A recent Newsweek magazine essay announced that Christianity was in "crisis."
My first thought was, "What's new about that?" For more than 20 centuries it has been in trouble, from within and without, the former no less than the latter. Somehow it has managed.
Newsweek promoted the essay with a provocative front cover that advised, "Forget the church. follow Jesus." The essay, by Andrew Sullivan, an author and columnist at The Sunday Times in London, is thoughtful and thought provoking, the kind of challenge the faithful periodically need and should welcome.
Sullivan theorizes that Christians have drifted away from their roots because the church has become politicized. He said, "The saints, after all, became known as saints not because of their success in fighting political battles, or winning a few news cycles, or funding an anti-abortion super PAC. They were saints purely and simply because of the way they lived."
How convenient and easy it is to echo the preferred secular narrative: Religious institutions are not to be trusted. Sinful bishops trying to tell everyone else, even nonbelievers, how to live. You're better off separating yourself from organized religion for a purer, simpler faith, unfiltered by hierarchies of self-serving clergy, secretive curia and stagnant traditions. In short, go it alone.
Going it alone hardly seems to have been Jesus' example. He gathered multitudes. He proclaimed the creation of a church, a community of people united by common belief. Maybe a student of the Gospels could point out where Jesus preached that the path to salvation was to go it alone, just he and you.

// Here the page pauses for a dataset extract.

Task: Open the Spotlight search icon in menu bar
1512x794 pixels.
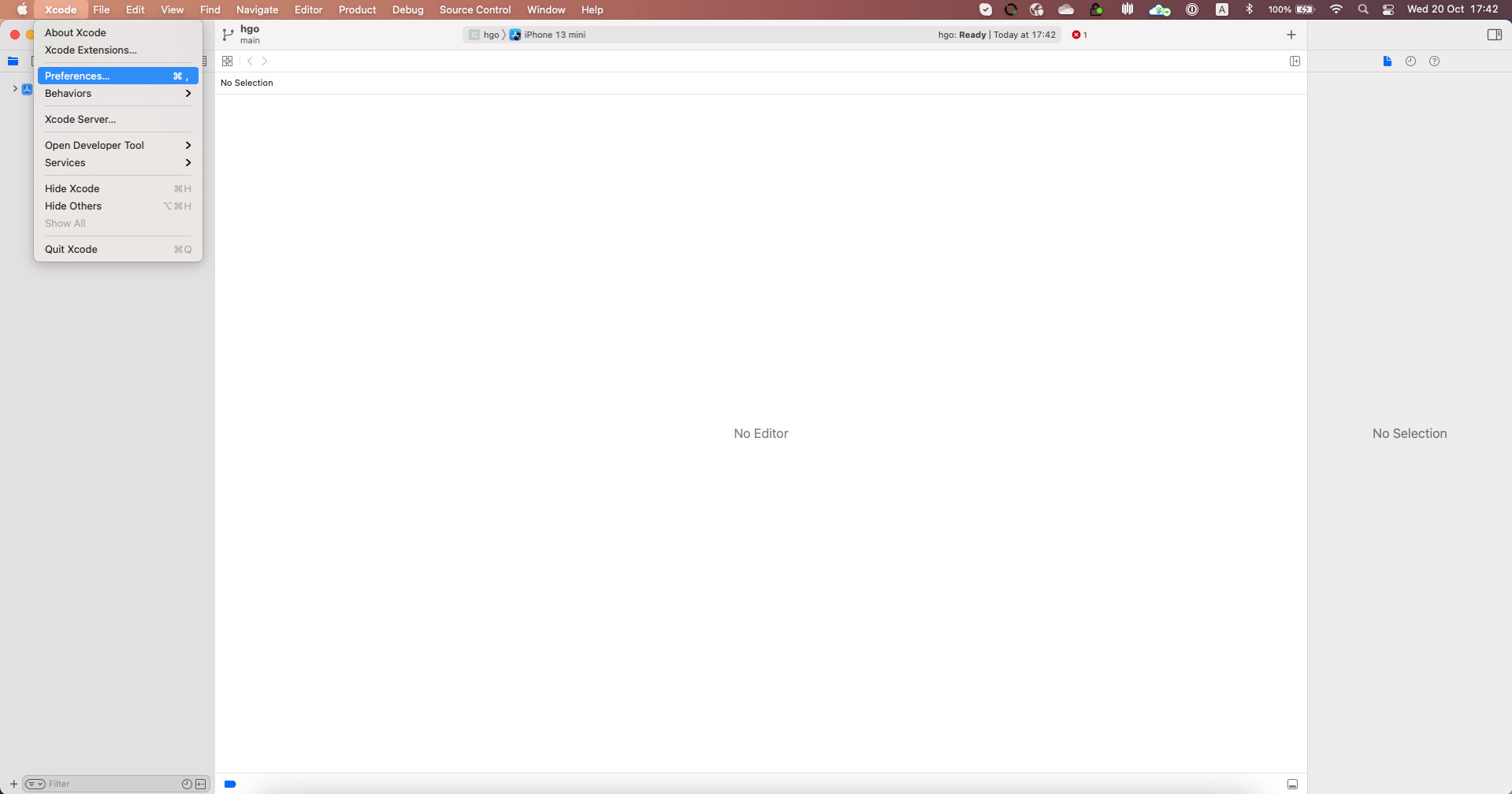Action: (x=1362, y=9)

Not going it alone seems to me to be the entire point of organized religion. Jesus made it pretty clear that our relation with him is defined by the quality of our relations with others. It strikes me that it's a lot harder to get to where you're going when you're alone. And the church provides the structure that facilitates that trip.
I'm more familiar with the Catholic Church than other Christian denominations. Its not-going-it-alone statistics are: more than 600 Catholic hospitals accounting for 12.5 percent of American hospitals and more than 15.5 percent of all U.S. hospital admissions. Four hundred health care centers and 1,500 specialized homes. Some 235 are residential homes for orphaned and other children. Emergency food, clothing, financial, shelter, medical and other assistance for more than 6.5 million people annually. Millions of students of all denominations in Catholic schools. Such is the essential nature of Catholic belief.
But there were few warnings of a "crisis of Christianity" when church's beliefs stoked the civil rights movement. Or when a 19th-century pope, Leo XIII, was far ahead of his time in his groundbreaking encyclical Rerum Novarum, in which he courageously defended the rights of working men and women.
Back then, such "politicization" strengthened the church. Inspired believers rose to admirable heights in the name of social justice. The church was involved in politics up to its neck, but there were no calls for abandonment of the structural church, or for believers to remove their noses from America's business.
We all are quite aware of current polls that show that Americans, especially younger ones, are turning from traditional and mainline religions to a more "individualized and private" faith. In contrast, a USA Today story reported an increase in "reverts," which are people who are returning to the practice of the religion of their childhood and youth. I don't know which is right.
But the current trashing of organized religion because of its involvement in civic discourse is seriously misplaced and politically opportunistic. No doubt, it will worsen when Republican Mitt Romney duelsPresident Barack Obama for the presidency. Already, Romney's Mormon religion is decried as too conservative because it believes good works are more a matter of personal volunteering and charitable giving as opposed to constant and growing government intervention from a distance.
The church itself acknowledges that it is a human institution as well as a creation of God. Therefore, like all humans, it struggles and sins. So, it is constantly in crisis. But not because it reaches outside of itself. It is precisely because it reaches outside of itself that it has survived 2,000 years.